Comparison of the structure and diversity of gut microbiota between the GDM and ND groups in the second trimester. The proportion of dominant phyla (A) and genera (B) varied between the ND and GDM groups in the second trimester (ST). At the phylum level, Fusobacteriota (C) and Firmicutes_D (D) significantly decreased in GDM group. At the genus level, Fusobacterium_A (E), Scatomonas (F), and Fournierella (G) significantly increased, whereas Anaerotruncus (H), Coprobacter (I), and Angelakisella (J) significantly decreased in GDM group. No significant differences were noted in the Chao (K) or Shannon indices (L). NMDS (M) and PCoA (N) showed no microbiota separation between groups. The volcano plot (O) showed two genera increased and twelve decreased in GDM. LEfSe analysis (P) identified thirteen GDM biomarkers and fifteen ND biomarkers. The Circos plot (Q) highlighted close relationships between Butyribacter, Duncaniella, and Allisonella with GDM. The volcano plot showed no significant differential genera related to GDM in normal-weight participants (R), but overweight or obese women had increases in Enterocloster, Gemmiger_A_73129, and nine other genera, and decreases in Megamonas, Bacteroides_H, and three others (T). LEfSe analysis identified biomarker for the GDM group and ND group in the participants with normal weight (S), overweight or obese (U). *p < 0.05.

Figure 4

Variations in the relative abundance of dominant phyla and genera between the GDM and ND groups.

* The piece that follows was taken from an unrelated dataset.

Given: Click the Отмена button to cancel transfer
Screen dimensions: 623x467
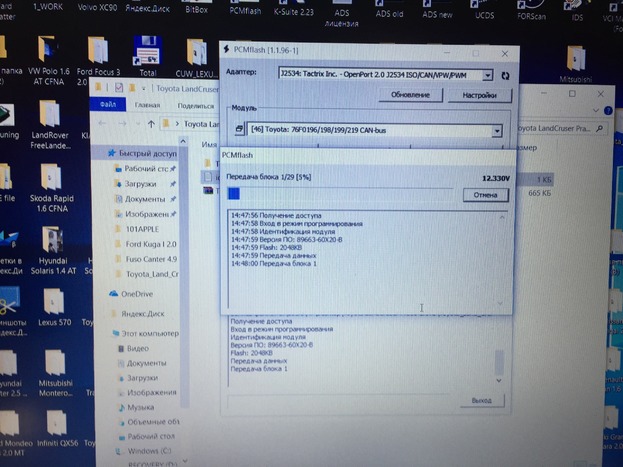Looking at the screenshot, I should tap(483, 194).
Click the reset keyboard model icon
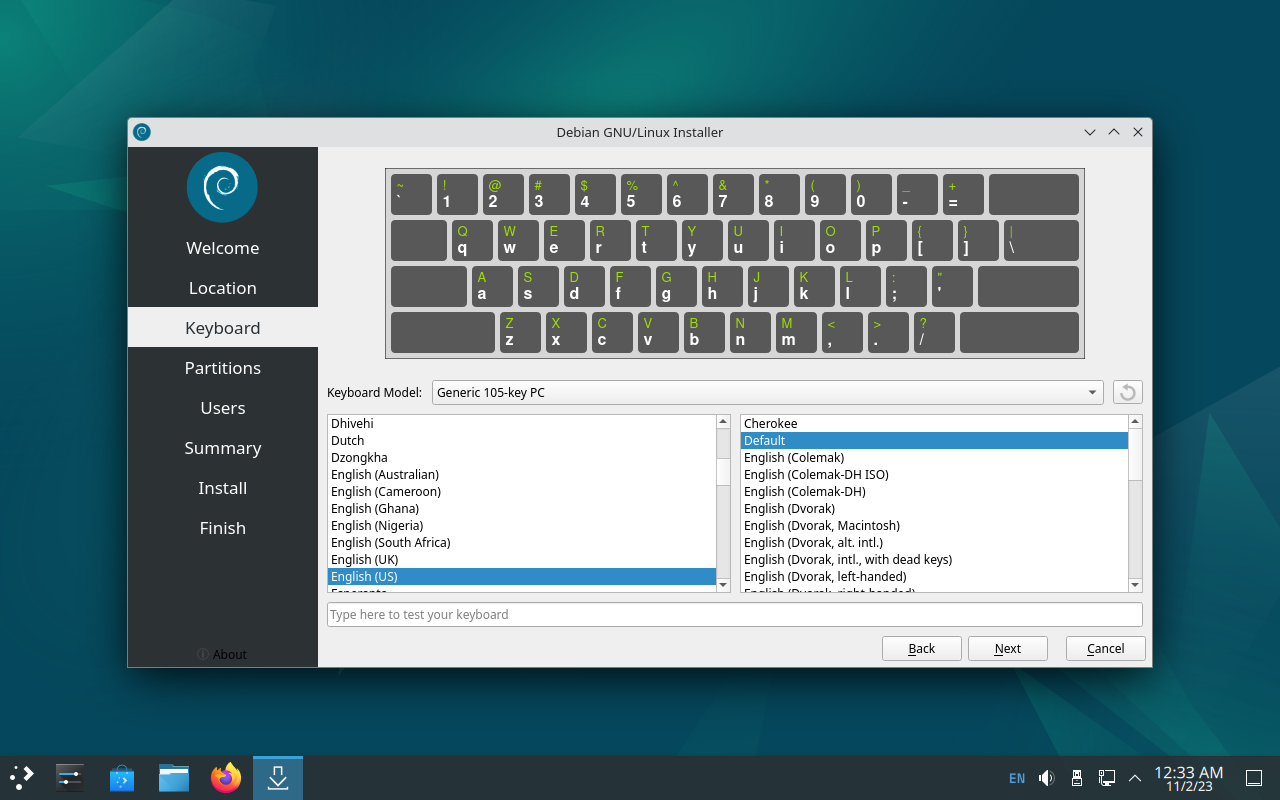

The VRAs of Eubacterium_R (A), Allisonella (B), Fournierella (C), Intestinibacter (D) and CAG_41 (E) increased, while Angelakisella (F) decreased in GDM group. Overweight or obese GDM women showed increased VRA of Megamonas (G), whereas normal-weight GDM women had higher VRA of Faecalibacterium (H) and lower VRA of Escherichia_710834 (I). Phyla Fusobacteriota, Verrucomicrobiota, and Desulfobacterota_I had RRAs over 1.5, while Bacteroidota was below 0.8 (J). Genera Staphylococcus, Streptococcus, Enterocloster, Collinsella, and Faecalibacillus exceeded 1.5, with Phocaeicola_A_858004 and Bifidobacterium_388775 below 0.8 (K). In normal-weight women, Staphylococcus, Enterocloster, and Collinsella had RRAs less than 0.8, with Streptococcus, Mediterraneibacter_A_155507, and Faecalibacillus between 0.8 and 1.5, and only CAG_269 and Megamonas above 1.5 (L). In overweight or obese women, RRAs of CAG_269, Streptococcus, Enterocloster, Mediterraneibacter_A_155507, and Collinsella exceeded 1.5 (M). RA, relative abundance; VRA, variance of the relative abundance from the first to the second trimester; RRA, ratio of the relative abundance. * p < 0.05.

Figure 5

The relationship of variances of relative abundance with the blood glucose and HblAc. The significantly positive relationship (red) and negative relationship (dark turquoise) were label by asterisk. OGTT, oral glucose tolerance test; HblAc, glycated hemoglobin A1c; FPG, fasting plasma glucose; * p < 0.05, **p < 0.01.

Figure 6

The KEGG pathways predicted by PICRUSt2 differed between the GDM and ND groups. The up-regulated KEGG pathways (red) and down-regulated pathways (dark turquoise) were predicted in the total participants of the first trimester (A), second trimester (B) and the overweight or obese participants in the second trimester (C). ND, non-diabetic; GDM, gestational diabetes mellitus; FT, first trimester; ST, second trimester; ECM, extracellular matrix. * p < 0.05, **p < 0.01.